If allowed to join the customer cases, Giddens would have the right to limit the information and documents available to the executives through discovery, as well as dictate which documents the executives would turn over to plaintiffs, lawyers for Corzine and the other executives wrote.
Lawyers for Corzine and former Chief Financial Officer Henri Steenkamp did not return calls seeking comment.
MF Global went bankrupt in October after its exposure to European sovereign debt spooked investors. Corzine, a former chief of Goldman Sachs Group Inc and a former senator and governor of New Jersey, stepped down days later.
Commodity trader customers of the firm’s broker-dealer unit are facing an estimated $1.6 billion shortfall in their accounts, which Giddens has said is due to the firm’s misuse of customer money in a frantic attempt to keep it afloat. Giddens is charged with recovering as much money as possible for those customers, including through litigation.
Some of the customers have sued Corzine, Steenkamp, Chief Operating Officer Bradley Abelow, General Counsel Laurie Ferber and others.
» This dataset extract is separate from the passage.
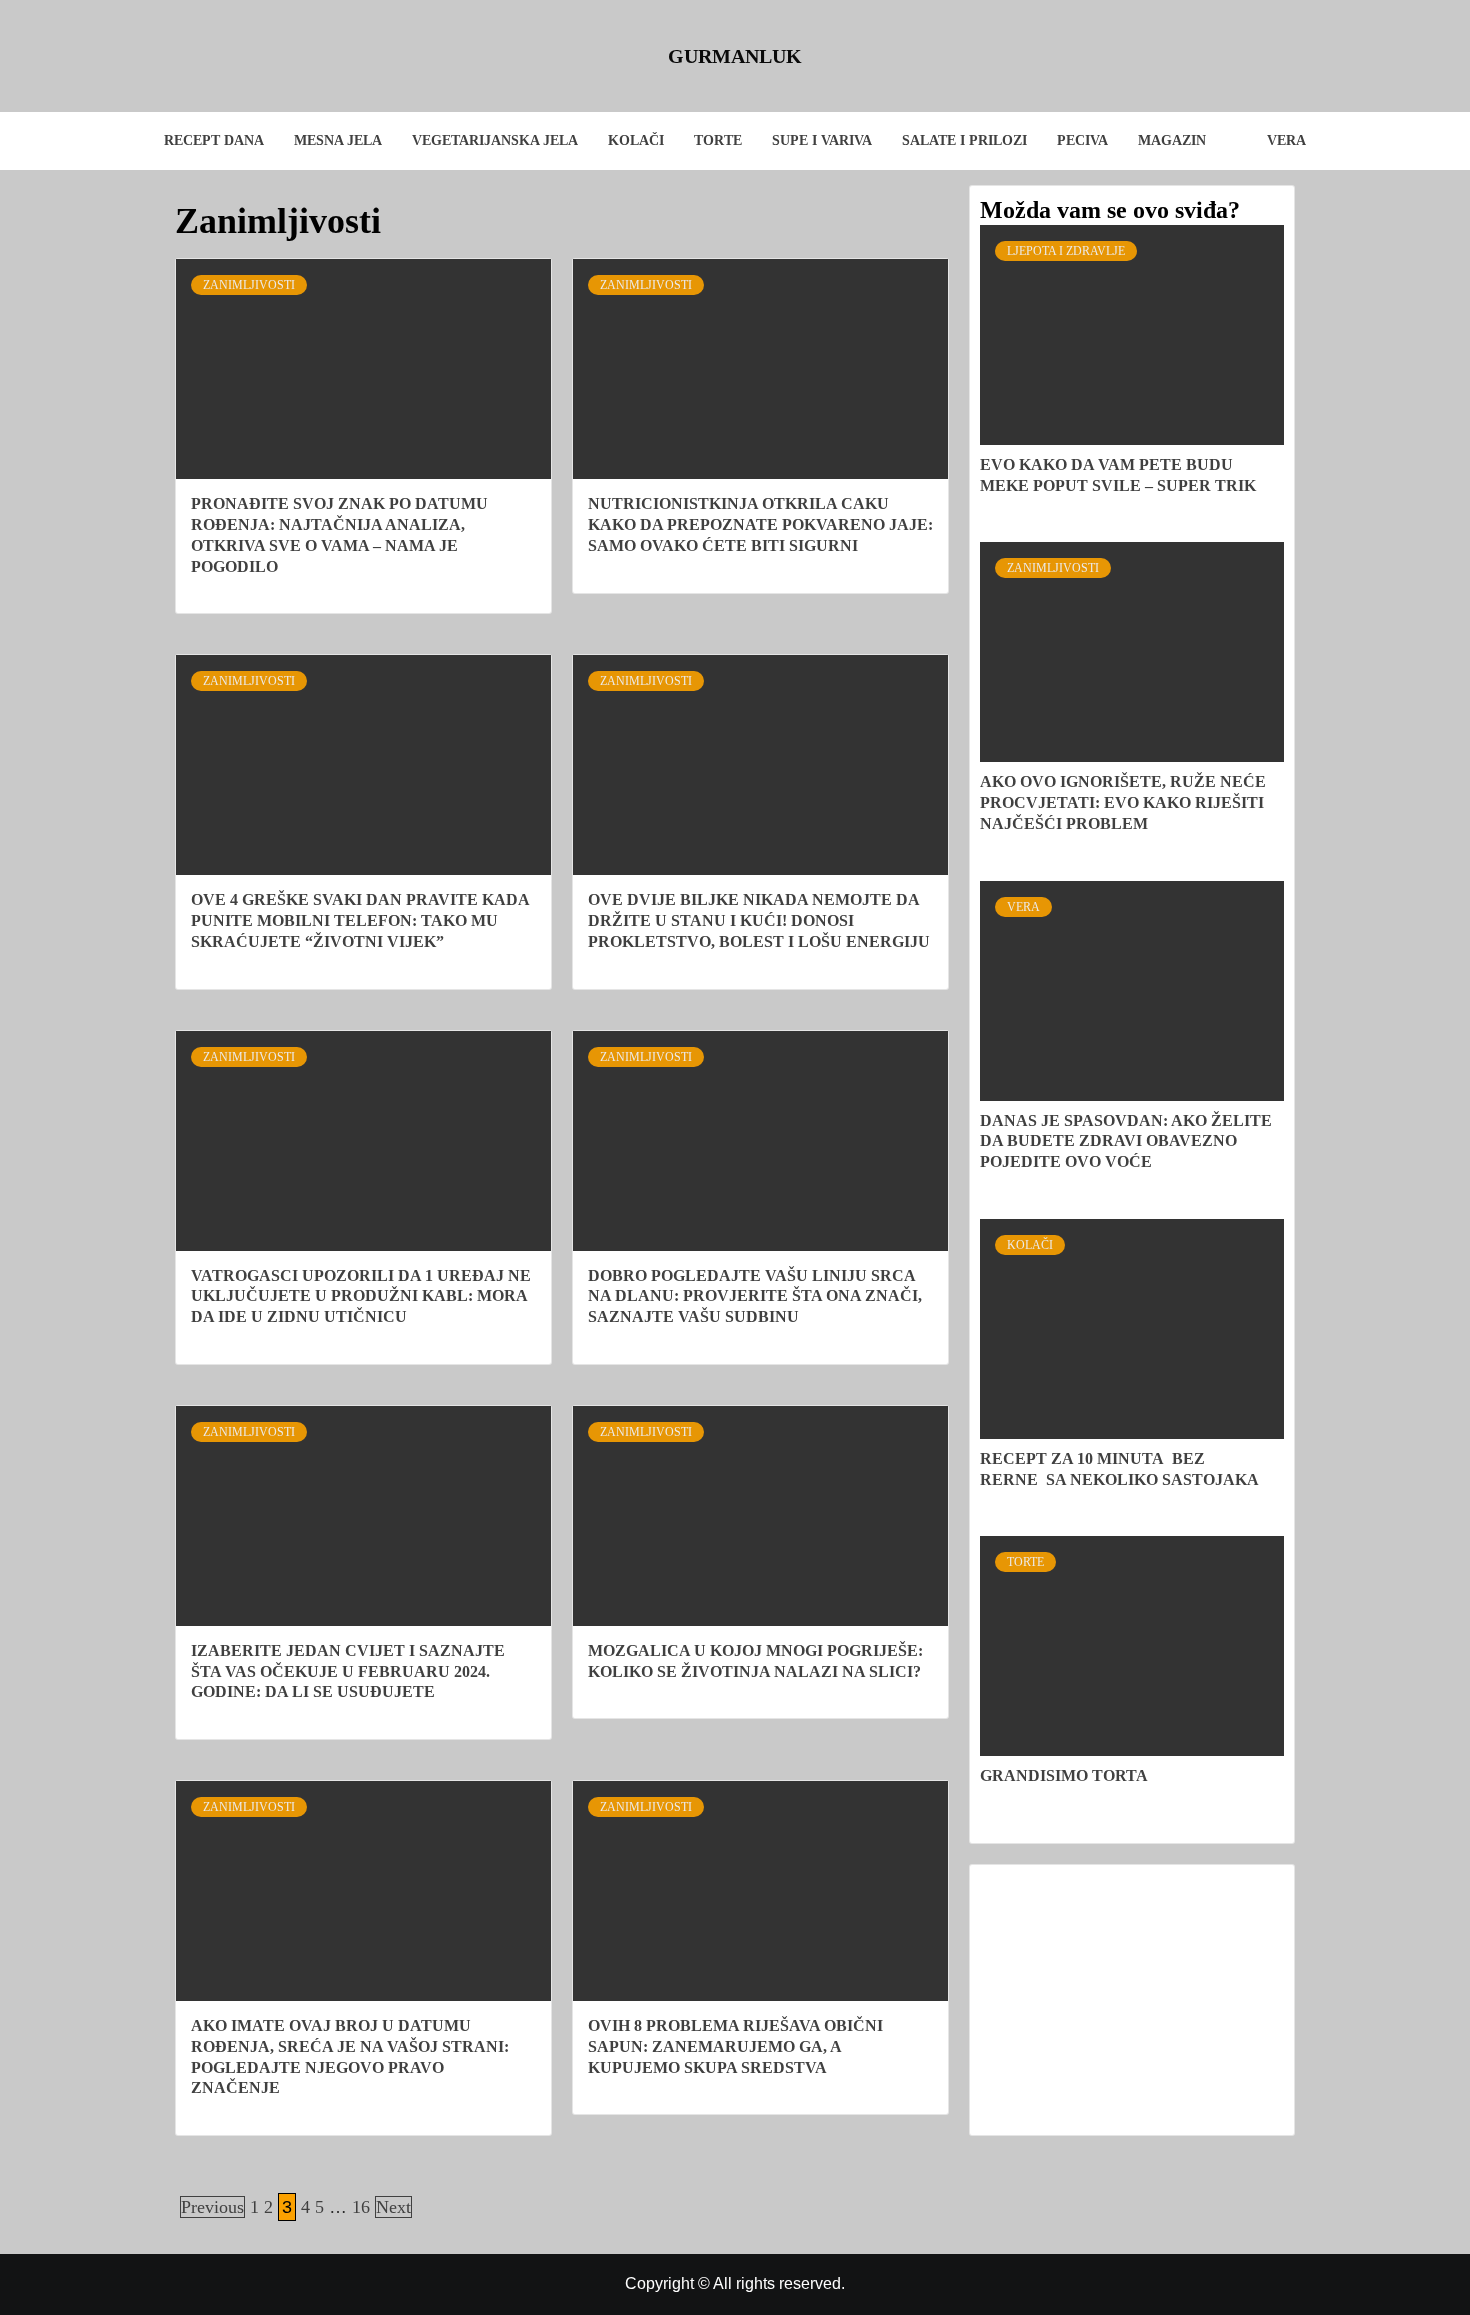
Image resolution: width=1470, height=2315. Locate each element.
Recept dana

Giddens, too, said he saw valid claims against the executives for negligence and breach of fiduciary duty, but earlier this month he said he would forgo bringing those claims himself in favor of assigning them to and cooperating with the class-action plaintiffs.
Under Giddens’ plan, any proceeds from the litigation would be sent to the broker-dealer’s estate and distributed by Giddens to customers.
The plan also faces pushback from Louis Freeh, Giddens’ counterpart trustee who is liquidating MF Global’s parent entity.
The two trustees, which represent the interests of different sets of creditors, have long battled over entitlement to various pots of money. Freeh is trying to pay back creditors of MF Global’s parent, like lender JPMorgan Chase & Co.
In court papers on Wednesday, Freeh said some of Giddens’ claims against the defendants would benefit MF Global’s general estate, not its customers, and should therefore be filed by Freeh.
In addition to reinforcing the trustees’ power struggle, Freeh’s objection is a sign that he might bring claims against Corzine and other executives, a notion his lawyer, Brett Miller, did not dispel in a phone interview.
“All viable causes of action are on the table, and will be pursued if appropriate,” Miller said.
But a Giddens spokesman questioned whether Freeh could sue MF Global’s own employees.
“He has some inherent conflicts in opposing this motion because individuals currently employed by MF Global Holdings are defendants in the litigation,” spokesman Kent Jarrell said in a statement.
Bankruptcy Judge Martin Glenn will consider Giddens’ plan, and the objections to it, at a Sept. 5 hearing.
Freeh in court filings called for cooperation between the two trustees, saying they have more important things to worry about than claims against Corzine — namely a lawsuit in the U.K. over Giddens’ attempt to recover $700 million from the coffers of MF Global’s U.K. affiliate for the benefit of U.S. customers.
“The estates need to focus their efforts on a global resolution of all inter-estate claims and potential causes of action rather than creating inter-estate litigation,” Freeh said. Freeh’s objection was supported by MF Global’s unsecured creditors’ committee.
Separately, a group of MF Global bondholders also objected, arguing that customers would lack incentive to pursue claims against the executives that could benefit other creditors.
The bankruptcy is In re MF Global Holdings Ltd, U.S. Bankruptcy Court, Southern District of New York, No. 11-15059.
The liquidation of MF Global’s broker-dealer unit is In re MF Global Inc, U.S. Bankruptcy Court, Southern District of New York, No. 11-2790.